Anonymous More than 1 year ago
Anonymous More than 1 year ago
I only finished the book for the sake of following through with it. I wanted to stop mid-way. It's a satisfactory enough book, but it lacked any real impact. Even though the entire book is about Maria, and follows her life, the distance the writer creates through her style of writing hindered any feeling of closeness to the main character. As another reviewer noted, the entire book it comprised of the shortest and choppiest sentences. It was distracting, frustrating and proved to be a major contributer to not feeling close to any of the characters. Imagine, an entire book about Maria, and she's always at an arm's length, causing the reader to feel they have no reason to be invested in her. It was bizarre. I'd suggest picking another book because i really felt like my time could have been spend more wisely.
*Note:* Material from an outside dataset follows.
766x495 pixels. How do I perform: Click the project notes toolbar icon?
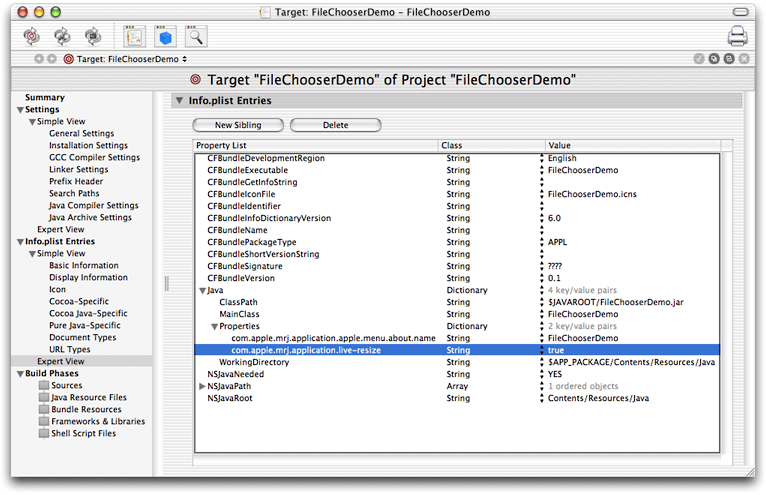[x=134, y=37]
Anonymous More than 1 year ago
Anonymous More than 1 year ago
kdjane More than 1 year ago
The writing reads like a screen play. Short, disconnected sentences, very little phraseology, no transitions, much like a 'Dick and Jane' book. e.g.,P.s98:"Maria went up to the hall. The musicians were practicing in one corner. Sunlight streamed in through the open tops of the windows. She unpinned her cloak and gave it to a servant. Two maids cam into the hall, one carrying a baby in her arms. Maria paused, interested. " edit: Maria quietly entered the hall where the musicians had begun practicing and the sunlight streamed in through the open transoms along with the familiar scent of the ward. Pausing, she unfastened her cloak handing it to a waiting servant as two of the castle maids, one carrying an infant, caught her interest. Descriptions are short and shallow. Physical descriptions are cursory leaving out so much of the 'good stuff' of a novel - the stuff that makes the novel breath, live. I am reading the book because I love to read and the title caught my imagination but this one could be so much better - or better yet would be wonderful on the screen where the audience could surmise with their eyes most of what is lacking.
Anonymous More than 1 year ago
Like another reviewer stated, it could have been so much better. Not enough prose and it reads worse than most children's books.